More than one in five new Idaho teachers do not return to their school the following year and students with the greatest economic and academic needs tend to have teachers with the least experience. Those and other results are from a new study released Monday, according to Idaho Superintendent of Public Instruction Sherri Ybarra.
“We’ve heard the stories -- but now we have the evidence,” Ybarra said. “The more we understand our challenges, the better we can address them.”
“This information strengthens our commitment to our plan to attract and keep great teachers, increase their pay, and make sure all Idaho students have access to an excellent education, regardless of whether their homes are rural or low-income,” she added.
The report, unveiled Monday morning, is on display at the State Department of Education’s Legislative Open House from 9 a.m. to 1 p.m. Monday on the first floor Statehouse rotunda.
“Idaho’s Educator Landscape” was researched and written at no expense to the state -- in partnership with Regional Educational Laboratory Northwest, one of ten federally-funded regional educational laboratories in the country. REL Northwest analyzed statewide data from the 2011-12 to 2016-17 school years.
“Idaho’s education stakeholders can use the results from this study to identify unmet needs in the teaching workforce and develop strategies which focus on the schools and the student populations that are most in need of support,” said Havala Hanson, lead researcher of the study.
Among the report’s findings:
--Across Idaho, in each year of the study, about one in five teachers did not return to their school the next year.
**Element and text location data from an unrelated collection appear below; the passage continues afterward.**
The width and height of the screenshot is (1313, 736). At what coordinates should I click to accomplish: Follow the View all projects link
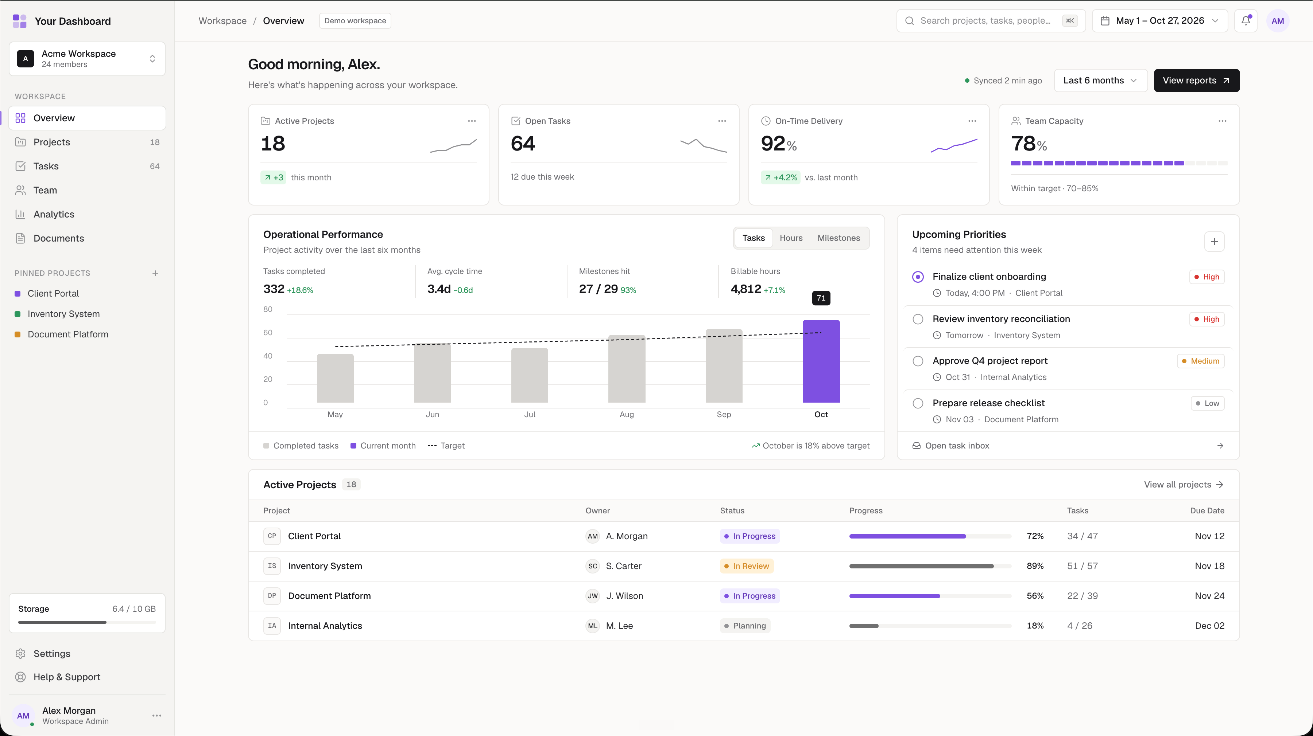(1184, 485)
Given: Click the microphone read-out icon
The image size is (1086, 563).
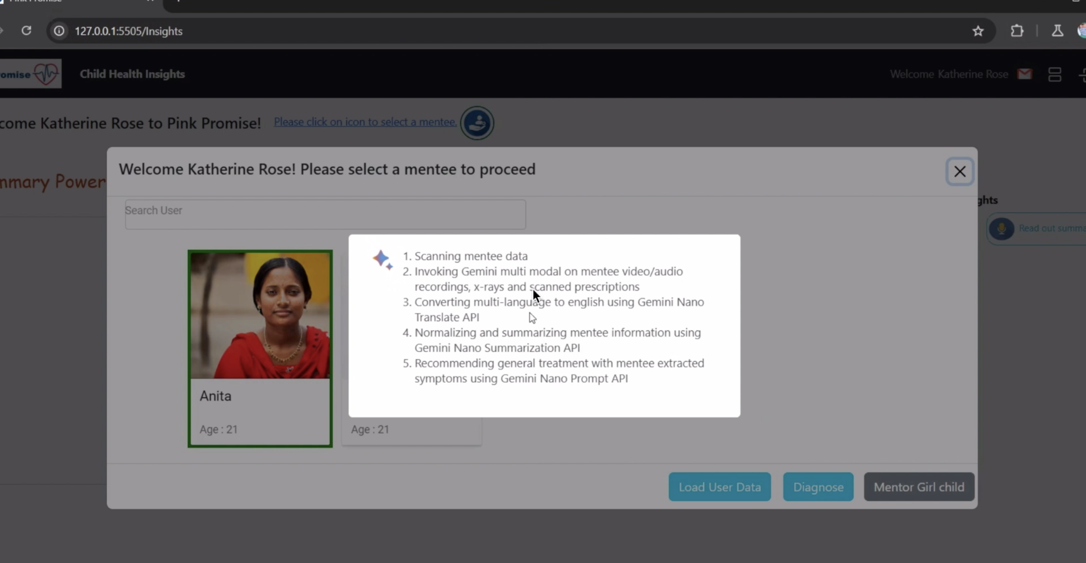Looking at the screenshot, I should 1001,229.
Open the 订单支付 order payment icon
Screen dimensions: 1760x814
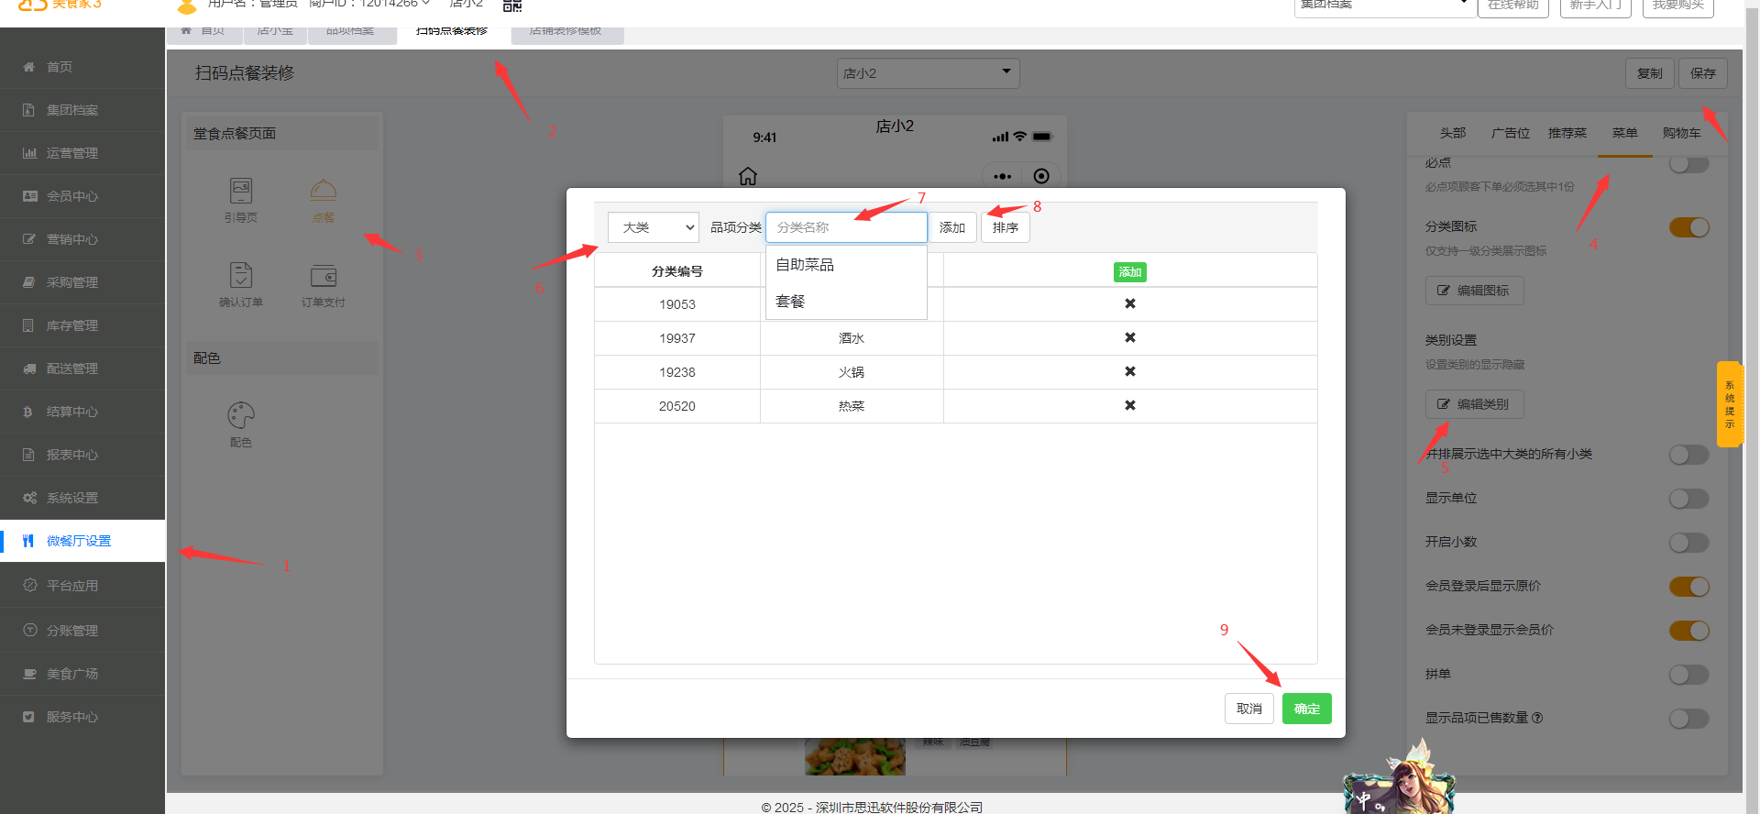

That percentage was highest in schools with relatively high poverty and low test scores. On average, 22 percent of novice teachers, 19 percent of early-career teachers and 18 percent of teachers with four or more years of experience did not return the next year.
--Idaho’s teacher workforce is becoming less experienced, with novice or early-career teachers representing an increasing share, especially in relatively low-performing, high-poverty schools. The average percentage of teachers with less than four years of experience grew from 17 percent in 2011-12 to 24 percent in 2016-17.
--Many Idaho schools are struggling to keep up with increasing enrollments of English learners. About one-quarter of schools with at least 20 English learners enrolled did not have an English language development teacher in 2016-17.
--A statewide increase in hiring teachers with alternative authorizations for certification is most pronounced in rural Idaho, which includes more than 70 percent of the state’s school districts. The percentage of rural teachers with alternative authorization more than doubled over the five-year study period, from 3.3 percent to 8.4 percent. In non-rural schools, that figure rose from 1.9 percent to 5.8 percent.
Ybarra said her priorities for this legislative session include increases in teacher pay through year four of the Career Ladder, and creation of Rural Education Support Networks to enable groups of rural districts to pool their resources to address needs such as filling critical positions and mentoring teachers. The SDE’s continuing “Be an Educator” campaign also aims to attract more students to the state’s teacher-education programs and its schools, Ybarra said.
The Educator Landscape report also looked at changing student demographics. Idaho served nearly 300,000 K-12 public school students in 2016-17, an increase of about 6 percent -- 17,000 students -– over the five-year study period. Researchers found about half of the state’s public school students were economically disadvantaged, about 10 percent were eligible for special education services and about 5 percent were English learners.
Of Idaho’s six regions, the Central region -- including Twin Falls -- had the highest increase in students in all three of those categories: a 5.6 percent increase in economically disadvantaged students over the study period, a 3.3 percent increase in special education students and a 1.3 percent increase in English learner students.
In the Southwest region, which includes Boise, those percentages of increase were 1.5 percent, 1.1 percent and 0.5 percent. Statewide, the number of economically disadvantaged students increased by 0.6 percent, special education students increased by 1.4 percent, and English learners increased by .2 percent.